Perempuan terjadi pada usia 50 dan 60 tahun. Sedangkan pada laki-laki
biasanya lebih muda.
Predileksi
Lesi biasanya bilateral simetris pada ekstremitas, cendereung mengenai
bagian fleksor pergelangan tangan, lengan dan tungkai. Selain itu
mengenai paha, punggung bawah, badan dan leher. Dapat juga mengenai
mukosa mulut dan genital.

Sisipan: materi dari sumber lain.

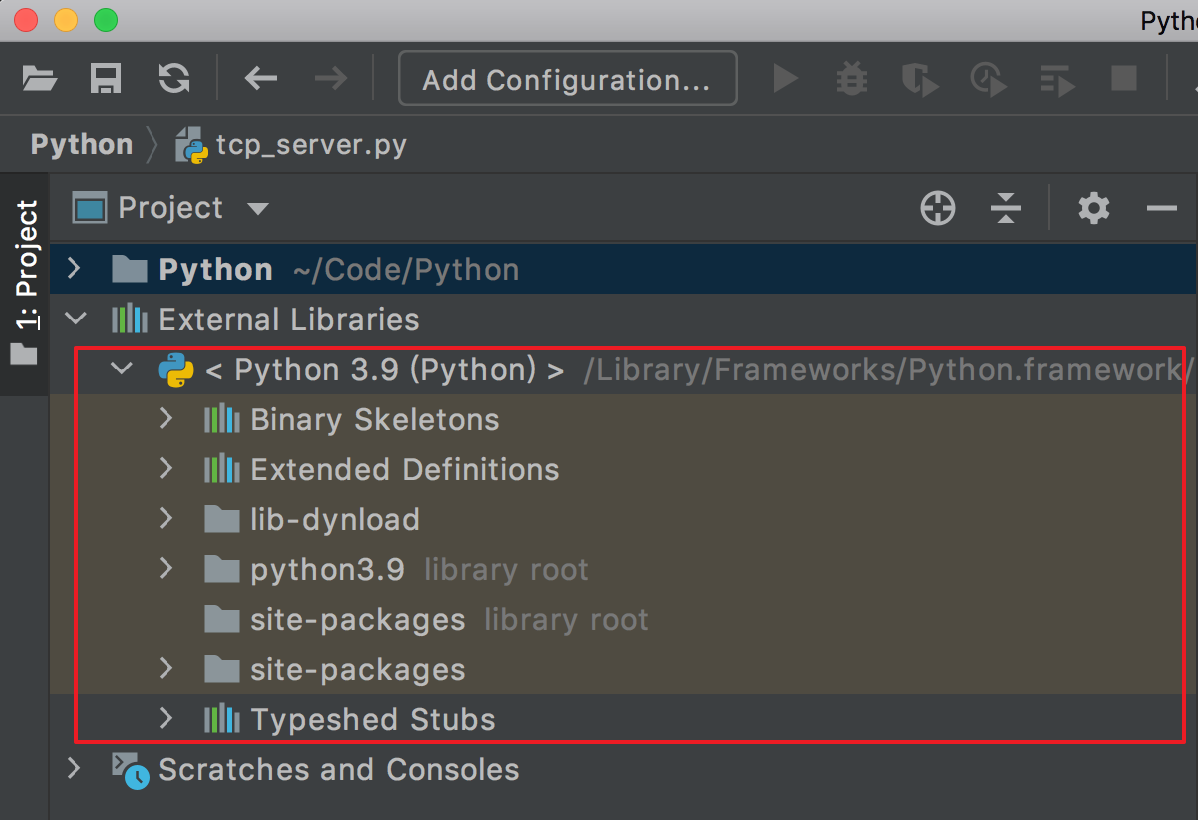Expand the Python project folder

coord(73,269)
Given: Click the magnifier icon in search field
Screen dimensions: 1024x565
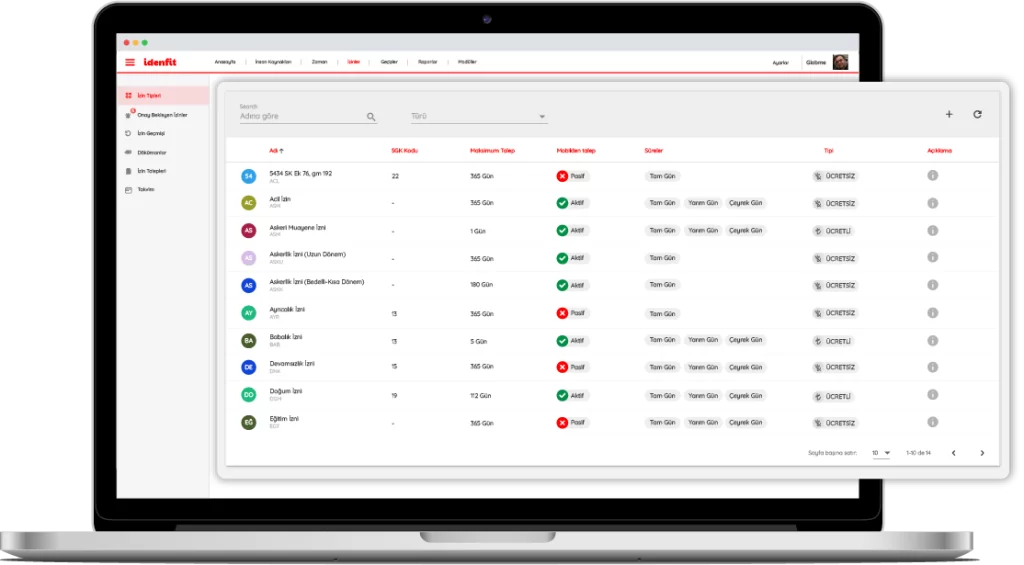Looking at the screenshot, I should pyautogui.click(x=371, y=117).
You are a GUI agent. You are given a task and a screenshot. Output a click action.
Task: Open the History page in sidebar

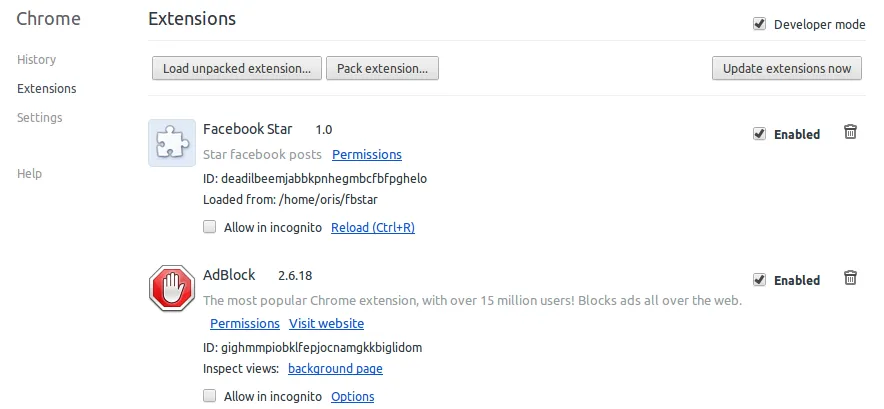click(37, 60)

Bentuk liken planus inversa biasanya mengenai
aksila, lipat paha dan inframammae.

13
Gambaran Klinis
Gambaran papul poligonal, datar, eritematosa sampai violaseus dan
kadang didapatkan ada umbilikasi disertai skuama lekat, tipis dan
transparan.

2.3.7 Tatalaksana
Non-Medikamentosa
Memberikan edukasi kepada pasien maupun keluarganya mengenai
penyakitnya, faktor risiko, kebiasaan hidup dan lifestyle pasien untuk memperoleh
hasil pengobatan yang optimal11.
Medikamentosa
Kompres, lotion, calamine obat gosok, pasta Lassar dan lanolin, 1-2-3 salep.
Kortokosteroid topikal dan kortikostreroid sistemik11.

2.3.8 Prognosis
Prognosis untuk hidup sangat baik pada dermatitis lichenoid. Prognosis untuk
sembuh permanen belum. Kebanyakan kasus dengan kekambuhan dan cacat
residual belum dilaporkan ada yang meninggal11.